▶ Source passage
— Start —

Yes. Depending on the state, only the county you live in. It feels very anti-business not to have a temporary vendor's tax form, both for out of state _and_ in-state sales, or some kind of setup where the convention operators can choose to handle the taxes for the weekend and have the vendors pay them at the end of the event. I've heard some other states have temporary permits. There are three conventions in Florida I'd like to deal at, but it hardly seems worth the effort to maintain a sales tax license just for a few hundred bucks of profit. Since I am planning on starting on a new business endeavor I will finally have a reason to get one. In Florida you also have to collect and report taxes for the county you are visiting.

I also wonder how many vendors who _do_ have a tax license bother reporting anything from a small to medium weekend convention of cash sales unless they are asked to show the license either to be able to vend at all and/or only if the convention gets "raided". It seems even more unfair for small craft fairs, etc, where a retired grandmother has to go through all that tax rigmarole just to sell some handmade dolls or whatnot.


----------



## blaqueoutapparel (Mar 29, 2012)

Fenrir said:


> Yes. Depending on the state, only the county you live in. It feels very anti-business not to have a temporary vendor's tax form, both for out of state _and_ in-state sales, or some kind of setup where the convention operators can choose to handle the taxes for the weekend and have the vendors pay them at the end of the event. I've heard some other states have temporary permits. There are three conventions in Florida I'd like to deal at, but it hardly seems worth the effort to maintain a sales tax license just for a few hundred bucks of profit. Since I am planning on starting on a new business endeavor I will finally have a reason to get one. In Florida you also have to collect and report taxes for the county you are visiting.
> 
> I also wonder how many vendors who _do_ have a tax license bother reporting anything from a small to medium weekend convention of cash sales unless they are asked to show the license either to be able to vend at all and/or only if the convention gets "raided". It seems even more unfair for small craft fairs, etc, where a retired grandmother has to go through all that tax rigmarole just to sell some handmade dolls or whatnot.




I live in North Carolina and not this upcoming year but the next I was planning on doing the Vans Warped Tour as a vendor. But since the festival is in a different city every day (sometimes a couple of the dates are in the same state) Then I didn't know if it would be that huge of a deal since there are so many vendors. I suppose I'll go through production and find out more information when the time comes. But for right now I'm definitely going to get a business license and get that all taken care of for my sales in the state of NC and what not. Thank you though.


----------

— End —

▶ Challenge
Which kinds of forms, permits, and licenses does the forum thread about vendor sales taxes name? List each distinct wording once.

▶ Data lines
— Start —

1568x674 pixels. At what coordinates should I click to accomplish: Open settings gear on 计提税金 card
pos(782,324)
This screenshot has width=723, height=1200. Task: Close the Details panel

— End —

▶ Solution to the exercise
- temporary vendor's tax form
- temporary permits
- sales tax license
- tax license
- business license